Le Président a également revendiqué des frappes contre l'île de Kharg, nœud stratégique du secteur pétrolier iranien, précisant n'avoir volontairement épargné que les infrastructures de pipelines. « Nous pouvons frapper cela aussi avec cinq minutes de préavis », a-t-il prévenu, laissant entendre que Washington gardait cette option en réserve.
Le Président a affirmé que la pression militaire commençait à porter ses fruits diplomatiques. « Ils veulent négocier, ils veulent vraiment négocier », a-t-il déclaré, avant de nuancer : « Je ne pense pas qu'ils soient encore prêts à faire ce qu'ils doivent faire. »
Sur le front maritime, Trump a exigé que d'autres nations participent à la surveillance du détroit d'Ormuz, par lequel transite une part considérable du pétrole mondial. Soulignant que les États-Unis ne reçoivent « presque pas de pétrole » de la région — « peut-être un ou deux pour cent » —, il a pointé du doigt la Chine, qui en tire selon lui environ 90 % de ses approvisionnements. « Pourquoi est-ce que c'est nous qui protégeons cette voie commerciale ? », a-t-il lancé. Des discussions seraient en cours avec sept pays pour constituer une force multinationale, avec, selon Trump, des retours « positifs » de la plupart d'entre eux. Le Président américain a souligné qu'Israël coopérait déjà avec les Etats-Unis pour sécuriser le Détroit.

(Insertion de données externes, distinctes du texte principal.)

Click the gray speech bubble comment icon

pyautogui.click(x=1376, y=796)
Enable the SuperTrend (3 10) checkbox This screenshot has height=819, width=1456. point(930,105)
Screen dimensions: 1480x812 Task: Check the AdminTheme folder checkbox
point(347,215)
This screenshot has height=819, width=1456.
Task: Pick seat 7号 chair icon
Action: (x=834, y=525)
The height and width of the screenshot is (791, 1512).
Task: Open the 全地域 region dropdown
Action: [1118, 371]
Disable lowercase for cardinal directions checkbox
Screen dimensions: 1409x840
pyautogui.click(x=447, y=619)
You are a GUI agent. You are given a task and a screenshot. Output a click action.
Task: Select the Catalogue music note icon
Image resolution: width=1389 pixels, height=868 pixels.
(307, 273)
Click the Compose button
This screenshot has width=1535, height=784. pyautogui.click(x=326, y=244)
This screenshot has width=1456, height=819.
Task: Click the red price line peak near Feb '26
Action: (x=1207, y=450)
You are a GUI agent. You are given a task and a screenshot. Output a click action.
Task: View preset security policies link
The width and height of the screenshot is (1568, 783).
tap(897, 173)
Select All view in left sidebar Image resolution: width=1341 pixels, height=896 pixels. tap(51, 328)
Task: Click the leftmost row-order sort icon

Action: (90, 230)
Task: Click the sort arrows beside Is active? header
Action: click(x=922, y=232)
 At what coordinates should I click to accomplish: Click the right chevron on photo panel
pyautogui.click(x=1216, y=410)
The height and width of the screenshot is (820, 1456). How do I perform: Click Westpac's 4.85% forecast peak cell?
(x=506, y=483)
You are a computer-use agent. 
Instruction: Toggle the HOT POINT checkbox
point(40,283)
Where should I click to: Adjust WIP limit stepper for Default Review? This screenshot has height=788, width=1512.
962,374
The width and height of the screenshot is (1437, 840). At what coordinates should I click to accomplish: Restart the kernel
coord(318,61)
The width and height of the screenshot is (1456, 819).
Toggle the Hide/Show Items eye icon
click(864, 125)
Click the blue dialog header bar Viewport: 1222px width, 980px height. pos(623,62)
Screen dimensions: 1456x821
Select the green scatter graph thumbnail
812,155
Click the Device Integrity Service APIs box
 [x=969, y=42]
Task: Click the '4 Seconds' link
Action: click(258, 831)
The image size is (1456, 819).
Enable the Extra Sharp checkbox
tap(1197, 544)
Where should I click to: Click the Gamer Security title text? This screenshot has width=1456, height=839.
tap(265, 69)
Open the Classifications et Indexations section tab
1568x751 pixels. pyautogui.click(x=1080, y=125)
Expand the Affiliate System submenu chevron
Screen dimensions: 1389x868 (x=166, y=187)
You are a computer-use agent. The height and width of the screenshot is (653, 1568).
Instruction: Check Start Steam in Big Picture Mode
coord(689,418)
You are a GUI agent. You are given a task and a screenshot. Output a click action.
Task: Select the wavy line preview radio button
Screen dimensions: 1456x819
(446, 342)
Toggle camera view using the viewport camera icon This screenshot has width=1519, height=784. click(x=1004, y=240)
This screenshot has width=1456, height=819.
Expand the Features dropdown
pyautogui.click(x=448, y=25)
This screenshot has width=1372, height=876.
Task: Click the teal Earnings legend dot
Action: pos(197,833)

Interrogé sur sa relation avec le Premier ministre israélien Binyamin Netanyahou, Trump a balayé les rumeurs de friction : « Nous nous entendons très bien, c'est nous qui menons toute cette affaire. » Il a également tenu à replacer l'opération dans un contexte plus large, estimant qu'une Iran dotée de l'arme nucléaire aurait représenté une menace existentielle pour la région. « Si je n'avais pas annulé l'accord nucléaire d'Obama et envoyé les bombardiers B-2, Israël et le Moyen-Orient auraient déjà été frappés par une arme nucléaire », a-t-il soutenu.